Jabba's Hutt

incr interface

Interface options for incremental checkpointing
 
a) cr_checkpoint -i -pid [pid]

- Any checkpoints with the flag -i are considered as incremental and will be checkpointed incremental. Without the  -i flag, a full checkpoint will be taken

b) cr_checkpoint -p period -pid pid

- Here the -p flag indicates the period of incremental checkpointing. The 'period' argument will be passed to indicate the number of incremental checkpoints to take between two full checkpoints. This is probably not a preferred approach. BLCR doesnt care what is the optimal frequency of incremental checkpointing is. BLCR will only be told whether the current checkpointing is full or incremental.

c) cr_checkpoint --full-incr [method] -pid pid

This is probably the best way to implement the flags. Here we pass the method type [write bit/ dirty bit] along with full incr flag at the start of a set of checkpoints(This also means we can switch methods between two successive sets of checkpoints, even in the same process run.)
As for the successive incremental checkpoints after the above full checkpoint, there are again two ways of going about it.
(i) The '--full-incr'flag can be used to turn a flag in blcr so that the subsequent checkpoints will be incremental if the command is given without any flag, like a normal blcr command, will be taken as incremental(till the next command with '--full-incr' comes around, indicating next set). For example

cr_checkpoint --full-incr wb -pid XXX               // first full checkpointing
cr_checkpoint -pid XXX               // first incremental
cr_checkpoint -pid XXX               // second incremental
cr_checkpoint -pid XXX               // third incremental

cr_checkpoint --full-incr wb -pid XXX               // second set
or
cr_checkpoint --stop-incr -pid XXx            // Going back to default blcr checkpointing.
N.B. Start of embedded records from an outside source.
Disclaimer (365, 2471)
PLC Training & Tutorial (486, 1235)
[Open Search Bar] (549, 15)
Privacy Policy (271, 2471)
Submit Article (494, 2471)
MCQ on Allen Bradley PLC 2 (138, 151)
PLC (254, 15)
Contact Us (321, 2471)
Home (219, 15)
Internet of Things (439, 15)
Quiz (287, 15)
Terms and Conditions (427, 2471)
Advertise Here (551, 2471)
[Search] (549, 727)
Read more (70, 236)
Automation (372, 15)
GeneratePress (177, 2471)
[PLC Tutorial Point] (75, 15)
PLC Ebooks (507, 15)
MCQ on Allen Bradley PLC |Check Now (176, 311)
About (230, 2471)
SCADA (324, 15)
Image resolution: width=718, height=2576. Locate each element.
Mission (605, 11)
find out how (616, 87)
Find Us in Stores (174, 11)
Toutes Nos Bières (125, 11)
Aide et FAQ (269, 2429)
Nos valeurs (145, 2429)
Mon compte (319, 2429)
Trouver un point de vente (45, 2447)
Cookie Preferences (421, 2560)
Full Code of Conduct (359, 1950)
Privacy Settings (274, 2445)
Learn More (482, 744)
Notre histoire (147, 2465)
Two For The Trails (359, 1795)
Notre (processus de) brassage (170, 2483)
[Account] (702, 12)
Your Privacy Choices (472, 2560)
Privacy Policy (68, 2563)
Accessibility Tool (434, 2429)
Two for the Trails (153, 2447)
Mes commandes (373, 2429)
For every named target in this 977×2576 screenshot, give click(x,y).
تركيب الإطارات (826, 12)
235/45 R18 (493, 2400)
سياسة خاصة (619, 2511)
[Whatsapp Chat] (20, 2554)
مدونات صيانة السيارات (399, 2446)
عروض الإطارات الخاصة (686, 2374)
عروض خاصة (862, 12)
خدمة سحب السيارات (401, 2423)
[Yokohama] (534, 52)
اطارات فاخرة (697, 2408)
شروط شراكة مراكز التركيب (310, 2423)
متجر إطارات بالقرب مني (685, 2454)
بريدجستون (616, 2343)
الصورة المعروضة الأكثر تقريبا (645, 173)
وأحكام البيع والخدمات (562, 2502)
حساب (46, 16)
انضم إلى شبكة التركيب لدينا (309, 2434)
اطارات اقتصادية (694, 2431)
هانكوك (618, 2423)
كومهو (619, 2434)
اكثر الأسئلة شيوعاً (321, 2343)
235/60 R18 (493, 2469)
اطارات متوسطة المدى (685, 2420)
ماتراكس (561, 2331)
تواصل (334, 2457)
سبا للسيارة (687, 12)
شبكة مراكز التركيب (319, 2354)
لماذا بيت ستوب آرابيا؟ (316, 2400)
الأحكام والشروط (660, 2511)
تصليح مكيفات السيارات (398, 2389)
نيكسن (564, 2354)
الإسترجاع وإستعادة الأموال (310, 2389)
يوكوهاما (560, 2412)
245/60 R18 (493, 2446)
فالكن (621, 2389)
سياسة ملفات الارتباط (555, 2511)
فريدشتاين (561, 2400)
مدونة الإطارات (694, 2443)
This has a couple of setbacks. The first being that we will need to have a flag to stop the incremental run and go back to normal blcr checkpointing (something like --stop). Other problem being that it will introduce a certain amount of ambiguity in the normal checkpoint command. A user might forget that the checkpoints he's been doing with the normal checkpointing command are actually incremental since the last '--full-chkpt' flag. This is probably not a good way of doing this but was worth exploring since it requires only one special flag to remember ('--full-incr' flag... and '--stop-incr' but that is only once in a while)

(ii) The second way of doint this is to use above approach for full checkpointing (i.e. '--full-incr' flag) and use approach (a) (-i flag) for subsequent incremental checkpoints. for example


cr_checkpoint --full-incr wb -pid XXX               // first full checkpointing
cr_checkpoint -i -pid XXX               // first incremental
cr_checkpoint -i -pid XXX               // second incremental
cr_checkpoint -i -pid XXX               // third incremental

cr_checkpoint --full-incr wb -pid XXX               // second set

This method is much clearer in terms of syntax but requires user to remember two flags for the full checkpoint and the incremental one. Also, it allows user to make mistakes. We need to consider special scenarios like the following.

cr_checkpoint --full-incr wb -pid XXX               // first full checkpointing
cr_checkpoint -i -pid XXX               // first incremental

cr_checkpoint -pid XXX            // Normal blcr checkpoint   

cr_checkpoint -i -pid XXX               // second incremental
cr_checkpoint -i -pid XXX               // third incremental


In this case, should the incremental checkpoints be allowed when a normal checkpoint is taken in middle of a set of checkpoints? Should it be considered a full checkpoint and thus the start of next set? If yes, which method (wb/db) do we resort to?